◆ FRAGMENTO SELECCIONADO:
Hace repaso a lo que va contando. Creo que ha vuelto a cambiar parte de su historia. Vuelve a su infancia, esa época feliz que se vio truncada abruptamente. Una leve sombra de tristeza le recorre la cara. Hasta su voz parece que se apaga. “Yo no entiendo de política”. Es lo primero que suelta antes de volver a hablar. Sospecho de qué va a hablar.




Pero primero se detiene en algo que me parece entrañable: me habla de su perro. Tantos años después aún recuerda cómo se llamaba, cómo era y que monerías hacía. Su cabeza parece que se queda allí por unos instantes. Sonríe. Le pregunto por qué lo hace. Vuelve a tu taza.




Tercera versión
Retoma su historia. Creo que vuelve a darme una tercera versión de las batallas de su padre. Decido dejar de escribir. Creo que es mejor escuchar atentamente. “La guerra”, le digo. “Ah”, me dice. No parece muy dispuesta a hablar, pero de pronto se arranca. Vuelve a decirme algo de su padre. “Un horror, eso fue un horror”. Recuerda perfectamente aquello. Se escondía en su cortijo cuando oía algún ruido extraño. La felicidad pareciese que se hubiera esfumado. La recupera cuando una colonia de niños de Madrid ha venido al pueblo. No son más de 10 ó 12 pero son la novedad. “¿A qué habrán venido?”.

◆ FILAS PROPORCIONADAS:

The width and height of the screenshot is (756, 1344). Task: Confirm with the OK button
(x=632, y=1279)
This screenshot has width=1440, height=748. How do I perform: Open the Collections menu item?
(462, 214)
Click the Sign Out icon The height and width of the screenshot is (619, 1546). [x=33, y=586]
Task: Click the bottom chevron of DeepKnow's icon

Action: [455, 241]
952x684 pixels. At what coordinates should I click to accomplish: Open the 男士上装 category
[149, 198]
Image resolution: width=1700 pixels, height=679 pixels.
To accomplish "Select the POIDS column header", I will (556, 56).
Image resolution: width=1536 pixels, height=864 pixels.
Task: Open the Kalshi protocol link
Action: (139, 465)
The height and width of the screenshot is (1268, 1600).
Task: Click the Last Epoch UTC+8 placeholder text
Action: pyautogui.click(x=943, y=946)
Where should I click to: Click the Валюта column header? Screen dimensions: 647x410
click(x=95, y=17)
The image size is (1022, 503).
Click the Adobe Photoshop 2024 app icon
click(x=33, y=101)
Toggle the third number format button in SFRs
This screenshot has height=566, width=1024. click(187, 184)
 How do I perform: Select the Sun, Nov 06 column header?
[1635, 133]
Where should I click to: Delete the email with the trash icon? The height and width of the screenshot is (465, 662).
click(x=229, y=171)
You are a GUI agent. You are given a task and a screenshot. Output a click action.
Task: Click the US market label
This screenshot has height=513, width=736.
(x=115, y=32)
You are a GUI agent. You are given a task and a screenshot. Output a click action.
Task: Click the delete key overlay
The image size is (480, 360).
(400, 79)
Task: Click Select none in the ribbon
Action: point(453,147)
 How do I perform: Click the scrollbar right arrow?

◆ INSTRUCCIONES:
Copia del fragmento seleccionado todo lo que va desde "Pero primero se" hasta "Vuelve a tu taza.", sin cambiar nada.

◆ EJERCICIO RESUELTO:
Pero primero se detiene en algo que me parece entrañable: me habla de su perro. Tantos años después aún recuerda cómo se llamaba, cómo era y que monerías hacía. Su cabeza parece que se queda allí por unos instantes. Sonríe. Le pregunto por qué lo hace. Vuelve a tu taza.